(Estratto del dataset)
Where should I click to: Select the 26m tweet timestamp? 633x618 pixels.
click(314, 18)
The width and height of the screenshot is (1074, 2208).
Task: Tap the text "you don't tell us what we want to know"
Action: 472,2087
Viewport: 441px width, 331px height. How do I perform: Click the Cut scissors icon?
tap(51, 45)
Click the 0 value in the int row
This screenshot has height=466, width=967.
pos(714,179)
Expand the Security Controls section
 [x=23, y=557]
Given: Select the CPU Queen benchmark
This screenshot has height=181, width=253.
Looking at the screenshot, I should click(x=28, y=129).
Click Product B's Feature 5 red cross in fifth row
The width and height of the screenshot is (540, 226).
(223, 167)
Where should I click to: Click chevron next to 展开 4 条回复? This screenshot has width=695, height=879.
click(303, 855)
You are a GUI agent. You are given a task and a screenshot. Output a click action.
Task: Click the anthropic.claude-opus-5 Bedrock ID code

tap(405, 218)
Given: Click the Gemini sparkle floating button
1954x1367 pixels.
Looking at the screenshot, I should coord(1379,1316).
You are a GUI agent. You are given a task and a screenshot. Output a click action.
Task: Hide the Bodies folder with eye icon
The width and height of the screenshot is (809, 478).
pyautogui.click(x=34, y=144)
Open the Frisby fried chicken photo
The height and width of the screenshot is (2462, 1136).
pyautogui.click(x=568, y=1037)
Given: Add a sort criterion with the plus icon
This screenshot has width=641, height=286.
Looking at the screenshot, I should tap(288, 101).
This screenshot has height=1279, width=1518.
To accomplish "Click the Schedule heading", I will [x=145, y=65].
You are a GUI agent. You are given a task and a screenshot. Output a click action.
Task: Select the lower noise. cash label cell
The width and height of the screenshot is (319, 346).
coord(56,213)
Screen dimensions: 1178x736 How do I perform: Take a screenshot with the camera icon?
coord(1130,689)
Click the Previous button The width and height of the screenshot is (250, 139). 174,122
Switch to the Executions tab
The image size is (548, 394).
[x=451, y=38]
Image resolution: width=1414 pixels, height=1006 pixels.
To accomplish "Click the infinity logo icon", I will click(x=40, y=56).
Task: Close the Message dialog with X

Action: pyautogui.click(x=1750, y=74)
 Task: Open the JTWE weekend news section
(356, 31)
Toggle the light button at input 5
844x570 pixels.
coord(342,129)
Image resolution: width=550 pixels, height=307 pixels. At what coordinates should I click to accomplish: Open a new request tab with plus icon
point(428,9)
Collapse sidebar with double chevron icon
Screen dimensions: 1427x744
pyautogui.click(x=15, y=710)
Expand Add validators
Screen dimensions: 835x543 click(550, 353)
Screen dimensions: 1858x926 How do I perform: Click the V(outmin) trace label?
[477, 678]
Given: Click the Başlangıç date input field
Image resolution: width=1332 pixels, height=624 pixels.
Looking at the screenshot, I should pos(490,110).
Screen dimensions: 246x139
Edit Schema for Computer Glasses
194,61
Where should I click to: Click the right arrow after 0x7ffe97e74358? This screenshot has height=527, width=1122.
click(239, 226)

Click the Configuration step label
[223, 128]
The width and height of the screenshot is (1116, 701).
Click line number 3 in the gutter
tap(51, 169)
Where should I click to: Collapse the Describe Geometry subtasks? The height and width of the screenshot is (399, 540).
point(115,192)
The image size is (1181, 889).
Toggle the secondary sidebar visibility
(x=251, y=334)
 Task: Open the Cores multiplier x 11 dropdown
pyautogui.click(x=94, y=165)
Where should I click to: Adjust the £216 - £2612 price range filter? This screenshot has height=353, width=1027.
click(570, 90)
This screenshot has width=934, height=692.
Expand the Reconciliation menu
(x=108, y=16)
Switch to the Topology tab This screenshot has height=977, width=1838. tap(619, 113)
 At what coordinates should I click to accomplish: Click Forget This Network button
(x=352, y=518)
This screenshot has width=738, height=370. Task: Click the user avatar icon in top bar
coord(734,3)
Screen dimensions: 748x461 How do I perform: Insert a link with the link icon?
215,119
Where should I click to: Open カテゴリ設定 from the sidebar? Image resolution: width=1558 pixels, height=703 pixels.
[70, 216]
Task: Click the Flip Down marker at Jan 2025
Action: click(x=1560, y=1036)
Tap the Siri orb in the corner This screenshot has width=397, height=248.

Consegna: Per favore, ricopia l'elenco qui sopra per intero, riga per riga e senza alcuna modifica.

Risultato dell'esercizio:
Where should I click to: Select the 26m tweet timestamp? 633x618 pixels.
click(314, 18)
The width and height of the screenshot is (1074, 2208).
Task: Tap the text "you don't tell us what we want to know"
Action: 472,2087
Viewport: 441px width, 331px height. How do I perform: Click the Cut scissors icon?
tap(51, 45)
Click the 0 value in the int row
This screenshot has height=466, width=967.
pos(714,179)
Expand the Security Controls section
 [x=23, y=557]
Given: Select the CPU Queen benchmark
This screenshot has height=181, width=253.
Looking at the screenshot, I should click(x=28, y=129).
Click Product B's Feature 5 red cross in fifth row
The width and height of the screenshot is (540, 226).
(223, 167)
Where should I click to: Click chevron next to 展开 4 条回复? This screenshot has width=695, height=879.
click(303, 855)
You are a GUI agent. You are given a task and a screenshot. Output a click action.
Task: Click the anthropic.claude-opus-5 Bedrock ID code

tap(405, 218)
Given: Click the Gemini sparkle floating button
1954x1367 pixels.
Looking at the screenshot, I should coord(1379,1316).
You are a GUI agent. You are given a task and a screenshot. Output a click action.
Task: Hide the Bodies folder with eye icon
The width and height of the screenshot is (809, 478).
pyautogui.click(x=34, y=144)
Open the Frisby fried chicken photo
The height and width of the screenshot is (2462, 1136).
pyautogui.click(x=568, y=1037)
Given: Add a sort criterion with the plus icon
This screenshot has width=641, height=286.
Looking at the screenshot, I should tap(288, 101).
This screenshot has height=1279, width=1518.
To accomplish "Click the Schedule heading", I will [x=145, y=65].
You are a GUI agent. You are given a task and a screenshot. Output a click action.
Task: Select the lower noise. cash label cell
The width and height of the screenshot is (319, 346).
coord(56,213)
Screen dimensions: 1178x736 How do I perform: Take a screenshot with the camera icon?
coord(1130,689)
Click the Previous button The width and height of the screenshot is (250, 139). 174,122
Switch to the Executions tab
The image size is (548, 394).
[x=451, y=38]
Image resolution: width=1414 pixels, height=1006 pixels.
To accomplish "Click the infinity logo icon", I will click(x=40, y=56).
Task: Close the Message dialog with X

Action: pyautogui.click(x=1750, y=74)
 Task: Open the JTWE weekend news section
(356, 31)
Toggle the light button at input 5
844x570 pixels.
coord(342,129)
Image resolution: width=550 pixels, height=307 pixels. At what coordinates should I click to accomplish: Open a new request tab with plus icon
point(428,9)
Collapse sidebar with double chevron icon
Screen dimensions: 1427x744
pyautogui.click(x=15, y=710)
Expand Add validators
Screen dimensions: 835x543 click(550, 353)
Screen dimensions: 1858x926 How do I perform: Click the V(outmin) trace label?
[477, 678]
Given: Click the Başlangıç date input field
Image resolution: width=1332 pixels, height=624 pixels.
Looking at the screenshot, I should pos(490,110).
Screen dimensions: 246x139
Edit Schema for Computer Glasses
194,61
Where should I click to: Click the right arrow after 0x7ffe97e74358? This screenshot has height=527, width=1122.
click(239, 226)

Click the Configuration step label
[223, 128]
The width and height of the screenshot is (1116, 701).
Click line number 3 in the gutter
tap(51, 169)
Where should I click to: Collapse the Describe Geometry subtasks? The height and width of the screenshot is (399, 540).
point(115,192)
The image size is (1181, 889).
Toggle the secondary sidebar visibility
(x=251, y=334)
 Task: Open the Cores multiplier x 11 dropdown
pyautogui.click(x=94, y=165)
Where should I click to: Adjust the £216 - £2612 price range filter? This screenshot has height=353, width=1027.
click(570, 90)
This screenshot has width=934, height=692.
Expand the Reconciliation menu
(x=108, y=16)
Switch to the Topology tab This screenshot has height=977, width=1838. tap(619, 113)
 At what coordinates should I click to accomplish: Click Forget This Network button
(x=352, y=518)
This screenshot has width=738, height=370. Task: Click the user avatar icon in top bar
coord(734,3)
Screen dimensions: 748x461 How do I perform: Insert a link with the link icon?
215,119
Where should I click to: Open カテゴリ設定 from the sidebar? Image resolution: width=1558 pixels, height=703 pixels.
[70, 216]
Task: Click the Flip Down marker at Jan 2025
Action: click(x=1560, y=1036)
Tap the Siri orb in the corner This screenshot has width=397, height=248.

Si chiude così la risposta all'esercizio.